• _Input data_:
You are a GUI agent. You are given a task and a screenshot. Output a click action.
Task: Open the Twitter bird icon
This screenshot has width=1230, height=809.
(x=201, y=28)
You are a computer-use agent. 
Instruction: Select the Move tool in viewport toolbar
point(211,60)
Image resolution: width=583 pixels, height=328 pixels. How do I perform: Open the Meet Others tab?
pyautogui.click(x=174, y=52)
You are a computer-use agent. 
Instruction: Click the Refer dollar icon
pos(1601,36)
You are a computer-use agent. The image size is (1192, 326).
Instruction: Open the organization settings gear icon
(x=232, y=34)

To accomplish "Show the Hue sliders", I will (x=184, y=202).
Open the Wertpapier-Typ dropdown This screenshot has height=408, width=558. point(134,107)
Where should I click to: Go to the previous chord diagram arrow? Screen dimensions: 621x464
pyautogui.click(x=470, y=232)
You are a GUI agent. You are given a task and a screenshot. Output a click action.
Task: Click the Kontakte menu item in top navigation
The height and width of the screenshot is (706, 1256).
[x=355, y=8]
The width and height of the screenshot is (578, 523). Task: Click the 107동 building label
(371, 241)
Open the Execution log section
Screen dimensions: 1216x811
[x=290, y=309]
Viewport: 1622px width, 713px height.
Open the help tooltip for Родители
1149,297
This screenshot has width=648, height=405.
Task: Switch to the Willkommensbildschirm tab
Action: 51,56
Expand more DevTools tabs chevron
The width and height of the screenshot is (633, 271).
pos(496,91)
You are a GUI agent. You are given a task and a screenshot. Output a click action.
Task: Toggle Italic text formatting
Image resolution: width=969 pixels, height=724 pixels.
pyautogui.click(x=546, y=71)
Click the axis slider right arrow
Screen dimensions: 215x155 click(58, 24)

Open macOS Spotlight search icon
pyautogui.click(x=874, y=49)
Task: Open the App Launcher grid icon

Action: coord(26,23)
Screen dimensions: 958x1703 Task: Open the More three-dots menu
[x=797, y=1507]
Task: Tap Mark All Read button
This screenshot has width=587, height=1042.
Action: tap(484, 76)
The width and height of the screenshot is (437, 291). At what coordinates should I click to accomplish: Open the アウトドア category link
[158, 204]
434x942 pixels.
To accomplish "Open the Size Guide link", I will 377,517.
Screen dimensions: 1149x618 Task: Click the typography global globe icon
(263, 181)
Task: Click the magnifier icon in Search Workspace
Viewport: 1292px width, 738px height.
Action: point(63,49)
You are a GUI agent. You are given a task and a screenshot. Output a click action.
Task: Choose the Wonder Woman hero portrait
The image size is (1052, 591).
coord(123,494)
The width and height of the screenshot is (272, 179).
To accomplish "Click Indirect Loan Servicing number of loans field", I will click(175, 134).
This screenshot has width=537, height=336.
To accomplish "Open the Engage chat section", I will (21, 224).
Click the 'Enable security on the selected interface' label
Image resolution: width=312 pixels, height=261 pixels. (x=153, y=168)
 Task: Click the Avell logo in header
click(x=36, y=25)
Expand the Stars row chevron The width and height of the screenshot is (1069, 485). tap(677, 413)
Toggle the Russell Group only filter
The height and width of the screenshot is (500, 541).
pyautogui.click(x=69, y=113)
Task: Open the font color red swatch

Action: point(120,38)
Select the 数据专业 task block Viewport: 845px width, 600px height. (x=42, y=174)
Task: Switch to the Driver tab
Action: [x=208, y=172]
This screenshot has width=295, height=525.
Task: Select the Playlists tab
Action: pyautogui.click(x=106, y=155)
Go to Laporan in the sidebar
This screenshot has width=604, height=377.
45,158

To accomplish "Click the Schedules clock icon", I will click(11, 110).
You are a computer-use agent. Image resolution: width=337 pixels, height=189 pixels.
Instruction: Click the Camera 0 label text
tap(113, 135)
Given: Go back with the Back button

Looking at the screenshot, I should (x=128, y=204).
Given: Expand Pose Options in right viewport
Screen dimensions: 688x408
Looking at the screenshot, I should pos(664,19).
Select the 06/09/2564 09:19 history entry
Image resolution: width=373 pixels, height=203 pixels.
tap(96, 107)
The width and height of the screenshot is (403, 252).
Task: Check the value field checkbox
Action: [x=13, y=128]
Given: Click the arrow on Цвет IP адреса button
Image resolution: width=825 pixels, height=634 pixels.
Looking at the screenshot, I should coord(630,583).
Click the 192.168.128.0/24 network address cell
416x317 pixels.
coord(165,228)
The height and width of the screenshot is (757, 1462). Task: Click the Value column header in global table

• _Problem_: Whenever the string "chevron" shows up in a line of the entries, copy that line.

• _Exercise result_:
Expand more DevTools tabs chevron
Expand the Stars row chevron The width and height of the screenshot is (1069, 485). tap(677, 413)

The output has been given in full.